>>Oh, this might be the problem. I am using 7.1.1. I will try the beta
>>version and let you know.
>
>
> It probably is. Sorry; I really should have brought that up in the
> first mail. :-\
That's ok. I tried the beta version and I still have the same problem. I
see only one context file. Again, to be clear this is what I am doing.

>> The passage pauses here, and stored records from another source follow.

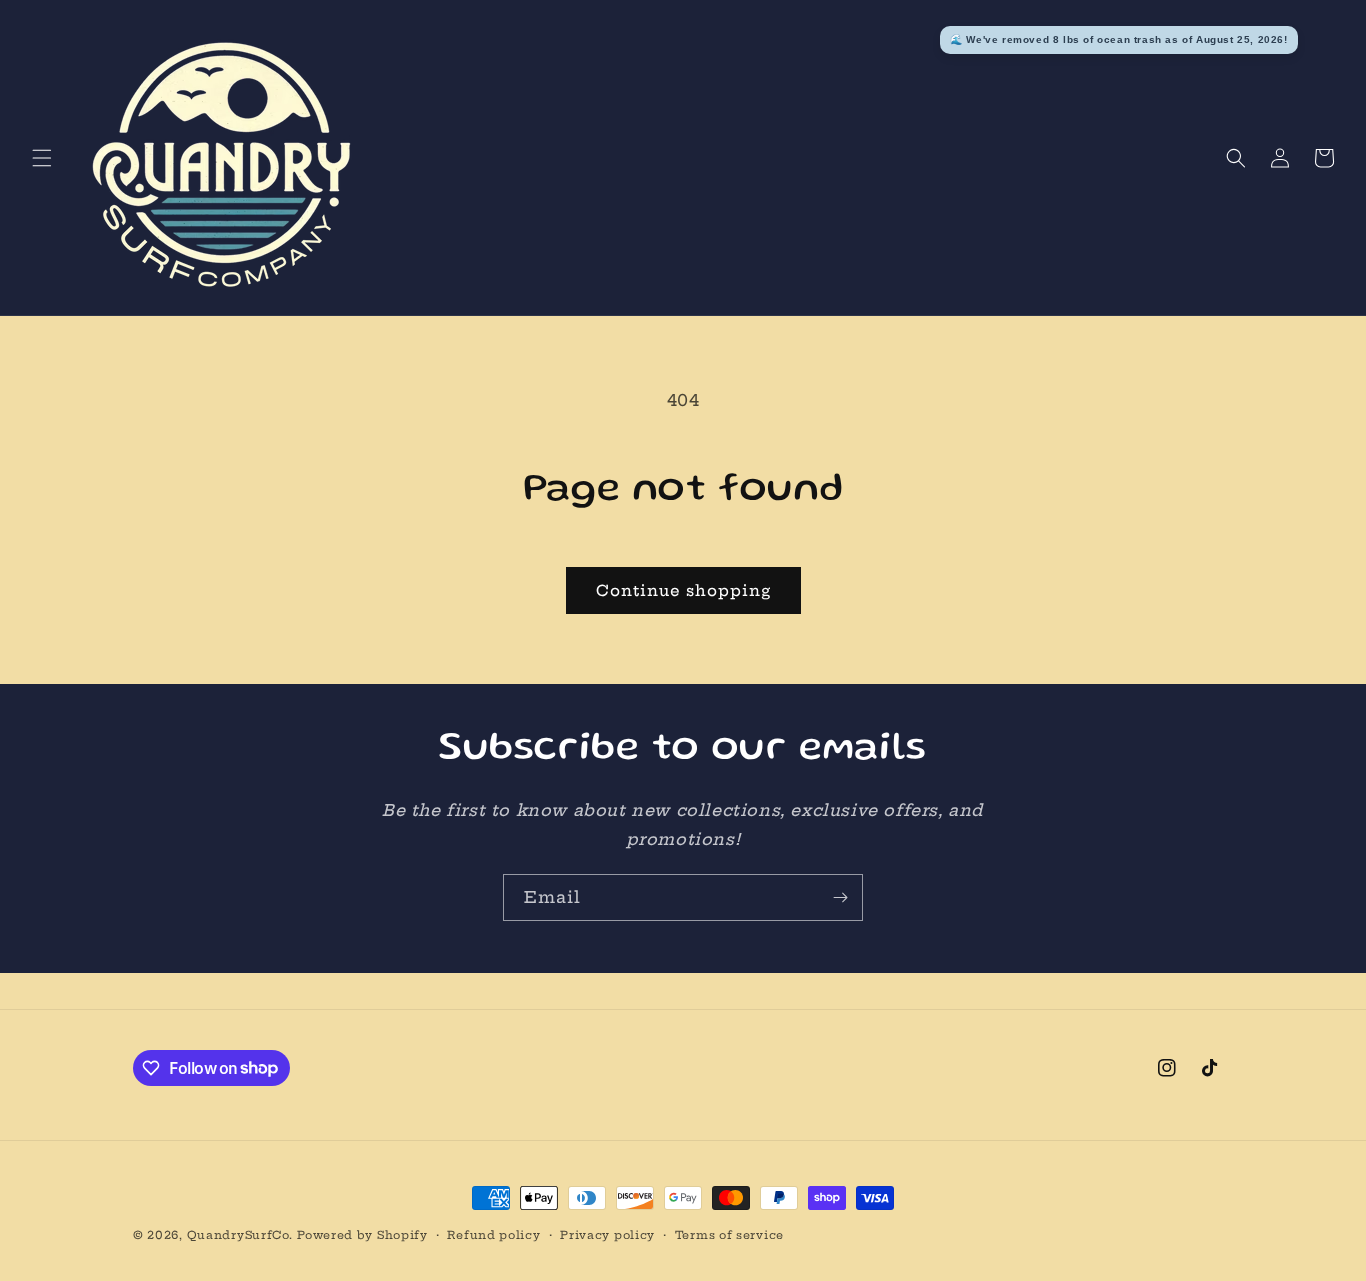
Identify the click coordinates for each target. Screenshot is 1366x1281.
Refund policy (493, 1234)
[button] (42, 158)
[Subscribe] (840, 897)
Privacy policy (607, 1234)
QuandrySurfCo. (240, 1235)
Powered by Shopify (362, 1235)
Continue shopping (683, 590)
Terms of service (729, 1234)
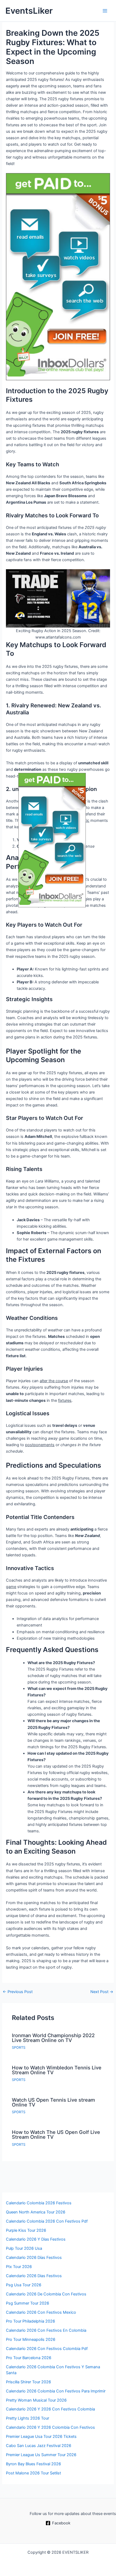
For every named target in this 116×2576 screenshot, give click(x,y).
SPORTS (18, 2047)
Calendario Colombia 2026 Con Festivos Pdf (47, 2221)
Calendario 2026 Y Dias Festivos (36, 2239)
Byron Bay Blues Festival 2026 (33, 2464)
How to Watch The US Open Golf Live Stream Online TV (56, 2134)
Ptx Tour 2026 (19, 2266)
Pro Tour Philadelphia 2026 (30, 2321)
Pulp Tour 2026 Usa (24, 2248)
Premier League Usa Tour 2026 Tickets (41, 2436)
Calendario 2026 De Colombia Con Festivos (46, 2294)
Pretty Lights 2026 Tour (27, 2418)
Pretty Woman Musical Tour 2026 (36, 2400)
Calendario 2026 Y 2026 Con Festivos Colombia (50, 2409)
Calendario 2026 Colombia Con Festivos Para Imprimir (55, 2391)
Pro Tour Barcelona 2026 (28, 2357)
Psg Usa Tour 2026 (23, 2285)
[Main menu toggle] (105, 10)
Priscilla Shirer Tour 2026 (28, 2382)
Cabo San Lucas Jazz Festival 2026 (38, 2445)
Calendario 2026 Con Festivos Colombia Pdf (47, 2348)
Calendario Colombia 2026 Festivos (38, 2203)
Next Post (101, 1992)
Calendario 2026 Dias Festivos (34, 2275)
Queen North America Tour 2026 (35, 2212)
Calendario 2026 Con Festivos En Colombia (46, 2330)
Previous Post (18, 1992)
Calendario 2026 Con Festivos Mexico (41, 2312)
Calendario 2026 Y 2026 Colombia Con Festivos (50, 2427)
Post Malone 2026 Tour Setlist (33, 2473)
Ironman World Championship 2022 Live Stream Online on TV (53, 2037)
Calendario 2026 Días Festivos (34, 2257)
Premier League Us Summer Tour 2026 (41, 2454)
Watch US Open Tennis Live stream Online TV (53, 2102)
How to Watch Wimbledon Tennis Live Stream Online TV (56, 2070)
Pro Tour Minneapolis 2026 (30, 2339)
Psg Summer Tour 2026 (27, 2303)
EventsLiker (29, 11)
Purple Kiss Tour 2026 (26, 2230)
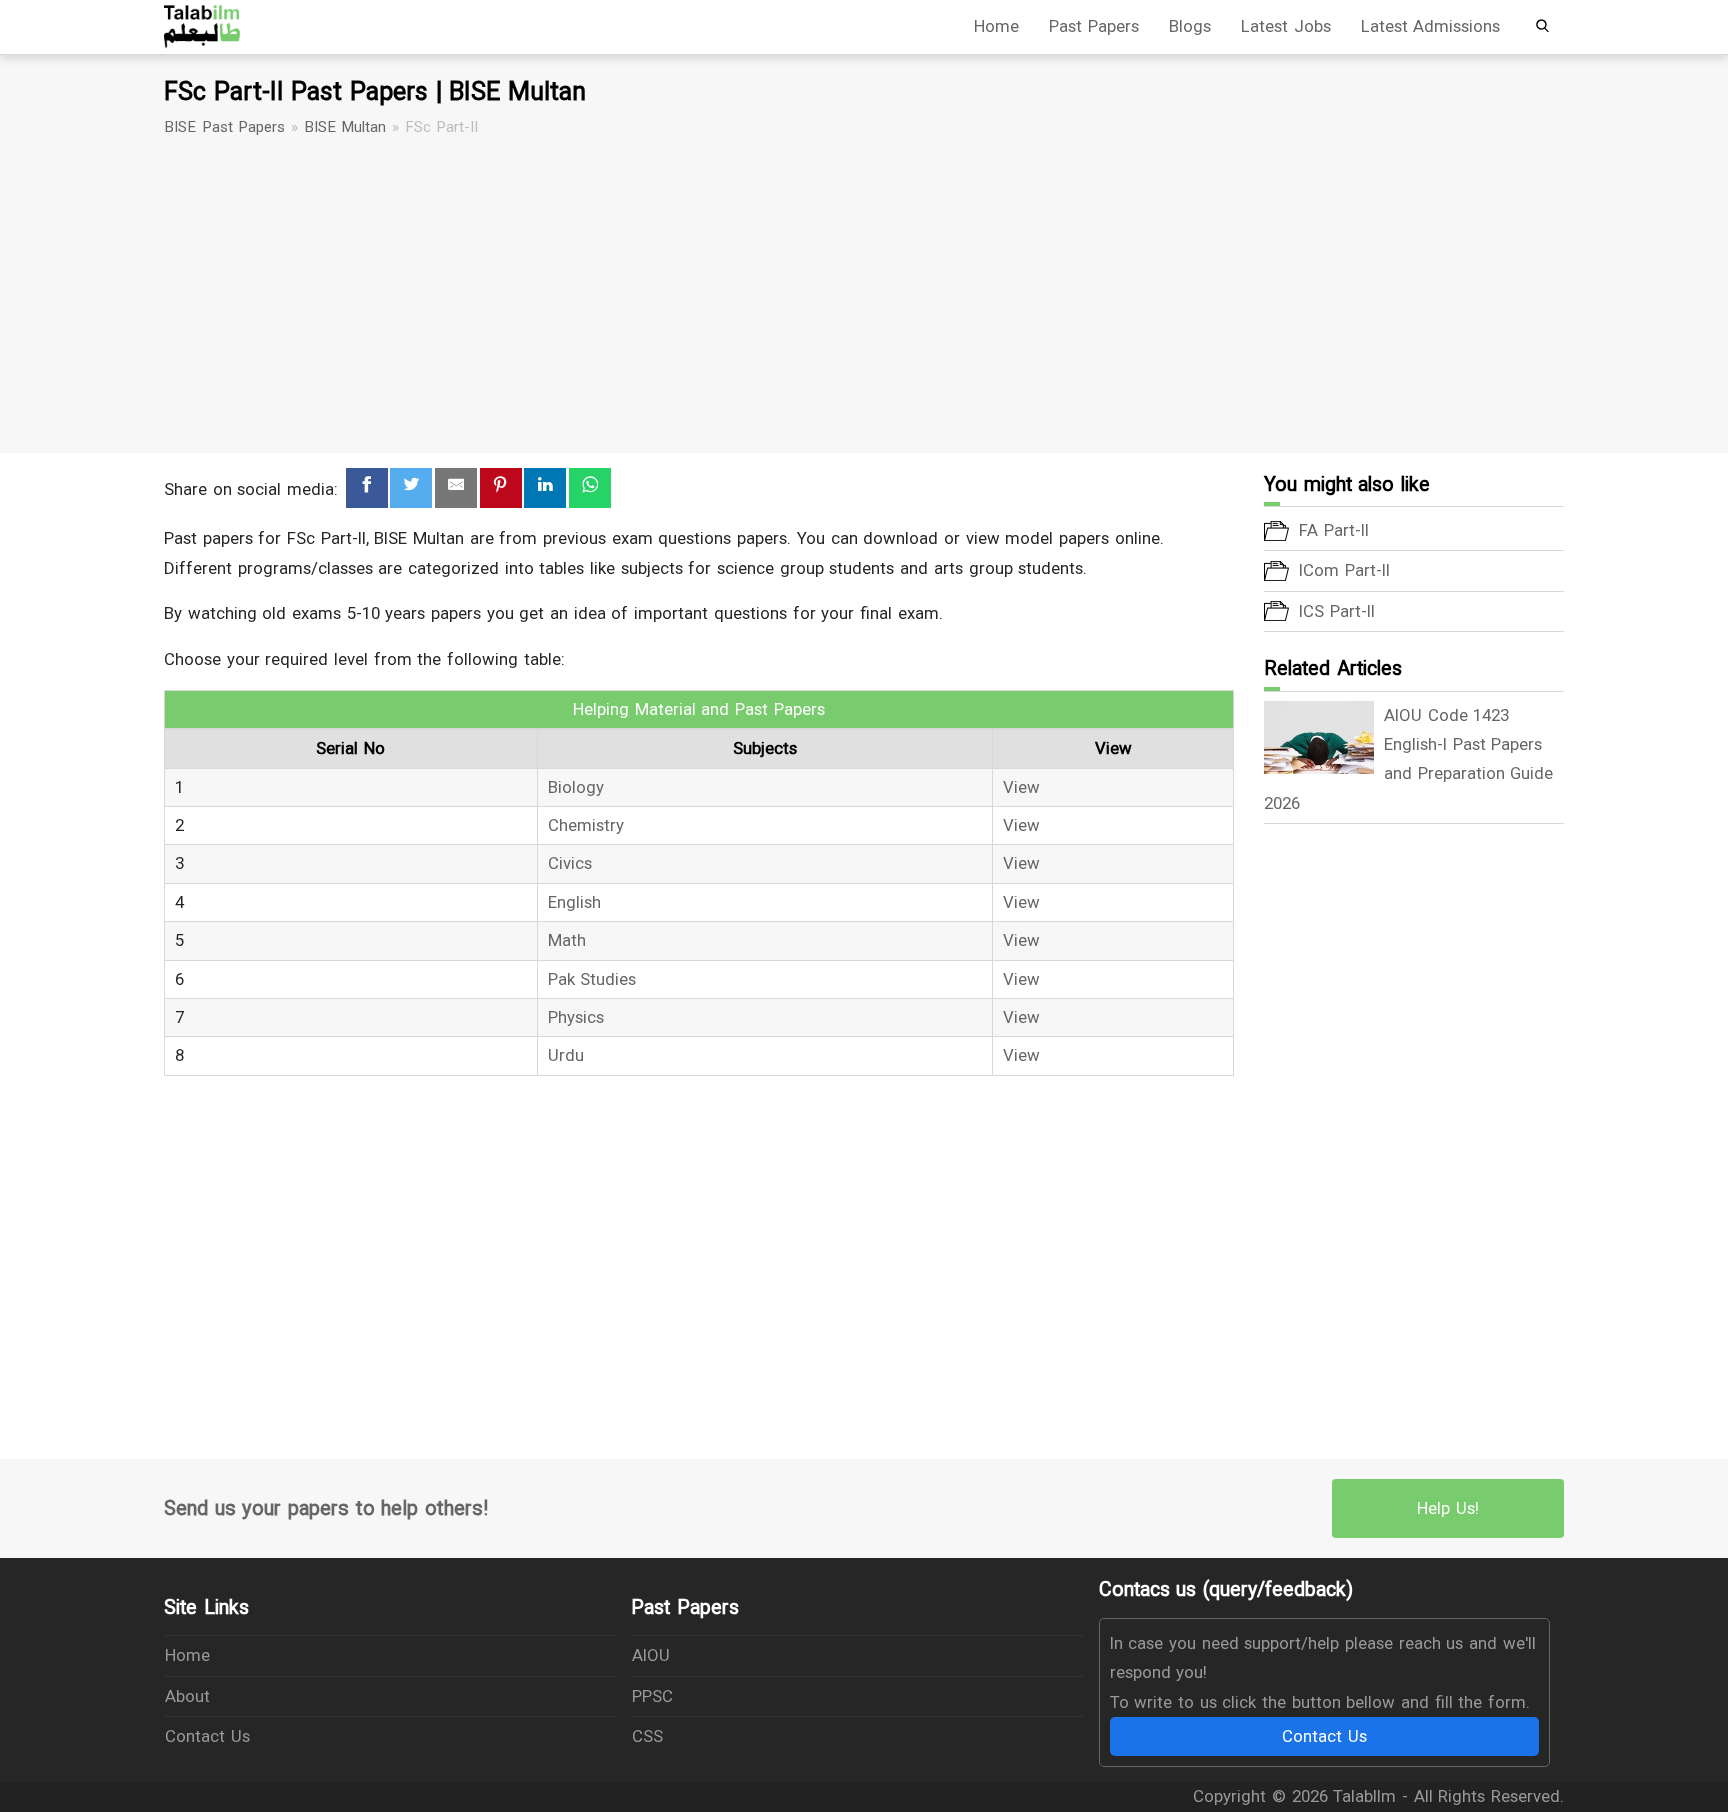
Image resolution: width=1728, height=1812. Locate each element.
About (187, 1696)
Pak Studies (592, 979)
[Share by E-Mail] (456, 488)
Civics (570, 863)
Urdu (566, 1055)
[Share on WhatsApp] (590, 488)
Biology (576, 787)
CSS (647, 1736)
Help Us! (1448, 1508)
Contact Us (207, 1736)
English (574, 902)
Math (567, 940)
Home (996, 26)
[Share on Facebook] (367, 488)
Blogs (1190, 26)
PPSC (652, 1696)
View (1021, 787)
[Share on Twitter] (411, 488)
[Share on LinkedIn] (545, 488)
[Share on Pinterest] (501, 488)
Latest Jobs (1286, 26)
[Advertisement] (864, 296)
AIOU (651, 1655)
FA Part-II (1334, 530)
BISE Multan (345, 127)
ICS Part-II (1337, 611)
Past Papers (1094, 26)
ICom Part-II (1344, 570)
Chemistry (586, 825)
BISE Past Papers (224, 127)
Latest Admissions (1431, 26)
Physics (576, 1017)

1. I submit a job using the following script
#PBS -l nodes=2:ppn=1
setenv PATH ${PATH}:/usr/local/bin
lamboot $PBS_NODEFILE
mpirun -ssi rpi crtcp -np 2 /home/ppadala/kabru/progs/hello
lamhalt
The program is running on the two machines and I can see them with ps
2. I run lamcheckpoint on the machine that's running mpirun. I get one
context file in my home dir.
3. I kill the processes (on both machines), Torque and Maui clean up
their data structures
4. I run lamrestart on the context file on the machine where mpirun was
run. At this stage nothing happens, no new processes or anything.
Am I missing something here? Do I need to lamboot before lamrestart?
Shouldn't I have lamhalt in the original script? Do I need to kill lamd
instead of the process?
Thanks for your help
--
Pradeep Padala
http://ppadala.blogspot.com
|